Recently on some or other social network (probably the elephant as opposed to the butterfly), I engaged with someone about the PayPal Honey debacle. If you’re unaware, you can watch a video on the red site.

The conversation isn’t important. What’s important is that I miss the old web. I miss that it took three minutes to load a page on dial-up. I miss that I needed to install Flash to play a game. I miss that JavaScript hadn’t been invented yet. I know it’s the nostalgia talking, because broadband is awesome and Flash was a nightmare for security and reliability. I’ve read that as much as 80% of web traffic is now accessed through a mobile device, and yet….
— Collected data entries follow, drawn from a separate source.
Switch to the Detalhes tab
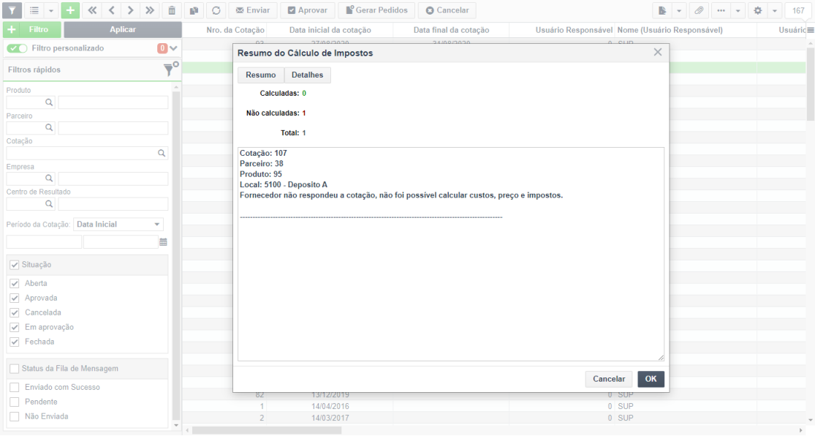The width and height of the screenshot is (815, 436). point(307,75)
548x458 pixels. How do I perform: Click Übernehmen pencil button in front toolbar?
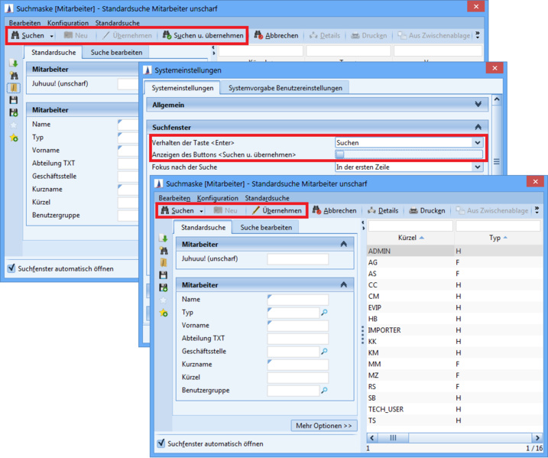pyautogui.click(x=277, y=210)
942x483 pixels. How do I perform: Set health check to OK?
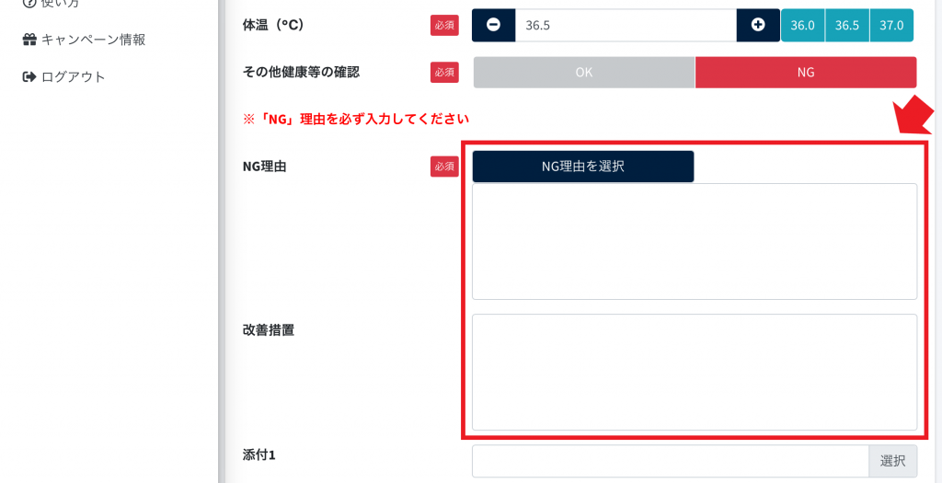[x=584, y=72]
I first went online in 1995. Back then, Internet Africa wasn’t owned by UUNET, and 28,800 bits per second were a pipe dream. If you wanted to find something, you had to know where to look. Surfing the web (we called it surfing because Mosaic was the only graphical web browser back then) required patience. If you wanted more prurient content, there was a guy called Justin. If you know, you know.
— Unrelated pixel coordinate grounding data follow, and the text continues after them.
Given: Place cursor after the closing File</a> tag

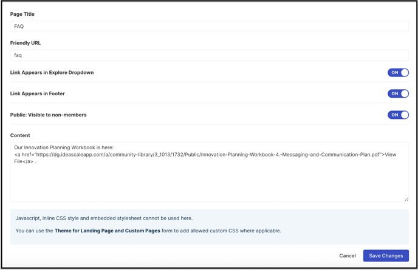Looking at the screenshot, I should (x=33, y=161).
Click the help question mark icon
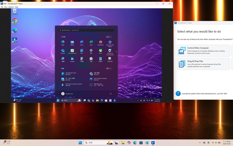The width and height of the screenshot is (233, 146). tap(178, 93)
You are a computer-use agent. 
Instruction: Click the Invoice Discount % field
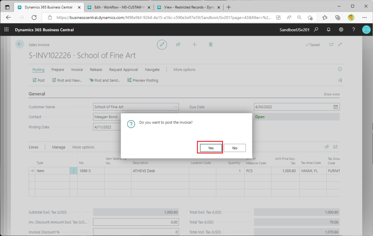tap(136, 232)
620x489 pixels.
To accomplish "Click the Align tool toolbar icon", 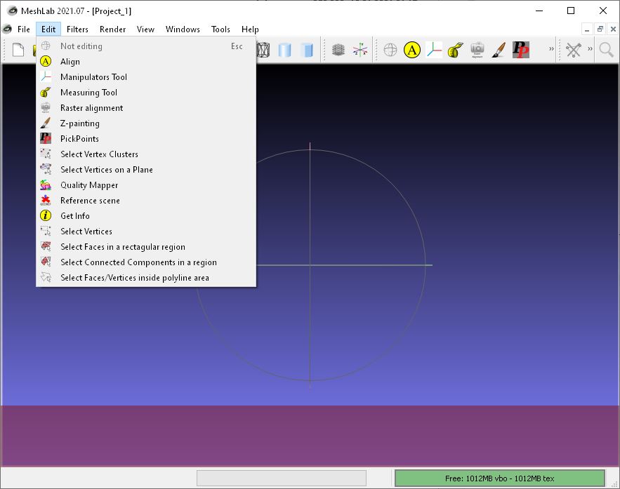I will [x=412, y=50].
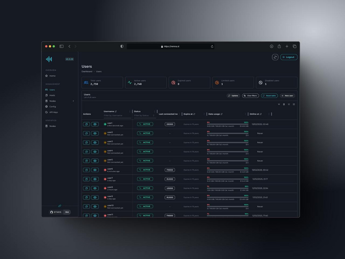This screenshot has height=259, width=345.
Task: Open the Filter by Status dropdown
Action: pos(144,115)
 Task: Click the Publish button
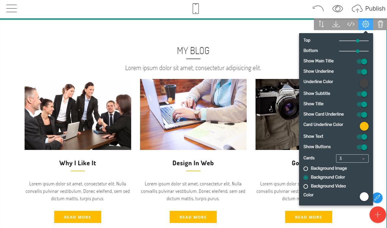(369, 9)
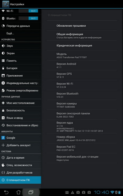Open Обновление прошивки firmware update
This screenshot has height=196, width=123.
point(82,26)
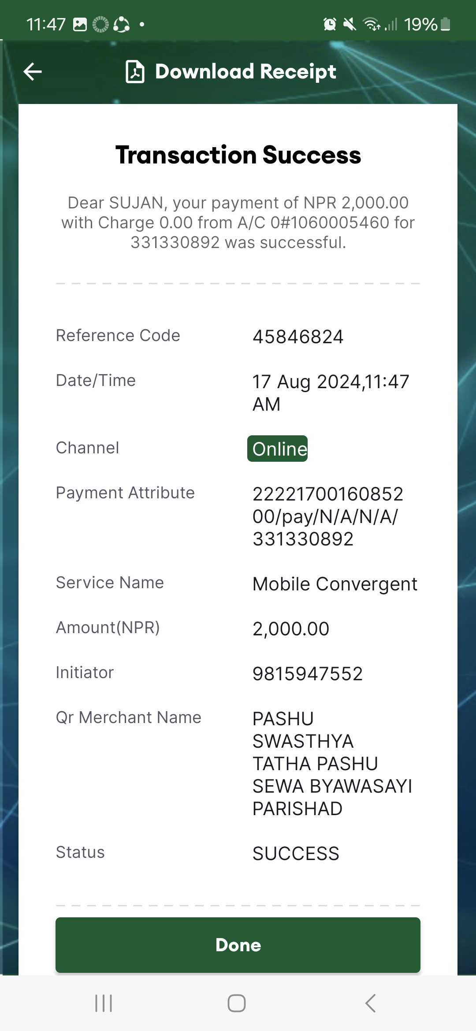
Task: Tap the Wi-Fi signal status icon
Action: coord(371,24)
Most of our nascent digital history is gone. Eaten by Google, Amazon, you name it. It’s just not there anymore. Many of the sites I used to frequent back then aren’t even on the Internet Archive, because they predate the Internet Archive. I don’t even know what my first website looked like because there’s no reference material, and Git didn’t exist for a 19-year-old queer student.

This is a bit rambling, but the thing that’s really important is how fast computers are, but we’re wasting those resources using JavaScript everywhere. Those so-called full-stack developers have no idea how to write plain HTML. Even this stupid WordPress software I’ve been stuck with for almost 20 years has made my website bloated and slow.
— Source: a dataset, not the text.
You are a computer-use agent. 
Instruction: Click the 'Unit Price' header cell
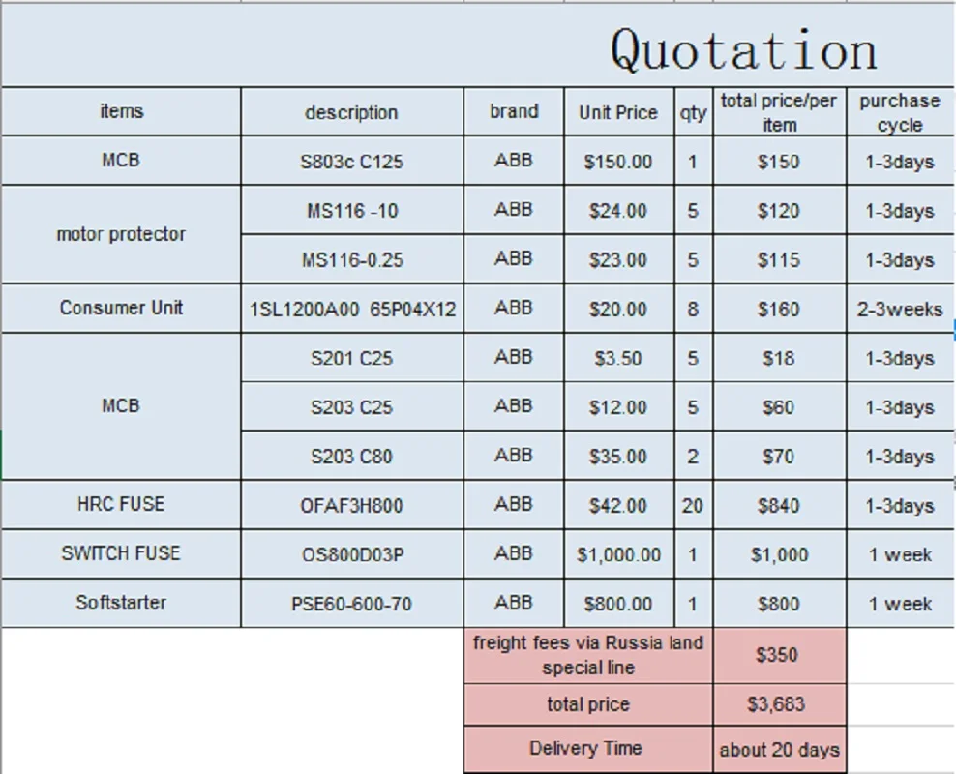click(618, 112)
In this recent Computerphile video, Matt Godbolt demonstrates how fast CPUs are in relation to the world around us, mapped onto human timelines. If you don’t know Matt, he’s my age and has achieved much more than I can ever dream, including Compiler Explorer. Even back in 1995, computers were sitting around (a very long time) waiting for the network to provide data. And it’s over this network that megabytes of JavaScript libraries are being downloaded, over and over again, to render a stupid pop-up menu, or serve ads you’re probably blocking anyway. Multiple megabytes of cruft that are mostly useless, clogging up the pipes that make the Internet what it is today, wasting the resources you paid good money for.

I miss the old web, where you downloaded plain HTML, and a browser rendered it locally. If there were images, those were downloaded as well, slowly filling up the page and moving text while you’re trying to read it. We take so much of the modern web for granted, and I guess it’s unappreciated what came before.

Look, I’m 48 now. I know I’m old. My day job is being a Grammar Nazi. I get to be a pedant and say “well, actually” for money. I know I’m biased. But I also want to go back to a time where visiting a website meant you would visit a website and read content, and not be bombarded with hustlers trying to sell you something.

I want you to appreciate that you can make a website really fast, and responsive, and beautiful, without JavaScript. Because without JavaScript, the web was a simpler, more secure place, and a CPU wasn’t waiting several years to display a banner ad, advertising an 83% discount on shit I didn’t ask for.

Turns out, this post became a No JavaScript screed. It wasn’t meant that way, but if the shoe fits….

(The featured image is a single-panel cartoon. The first person says “I have nothing to say”, and the second responds with “You should write a blog about it”.)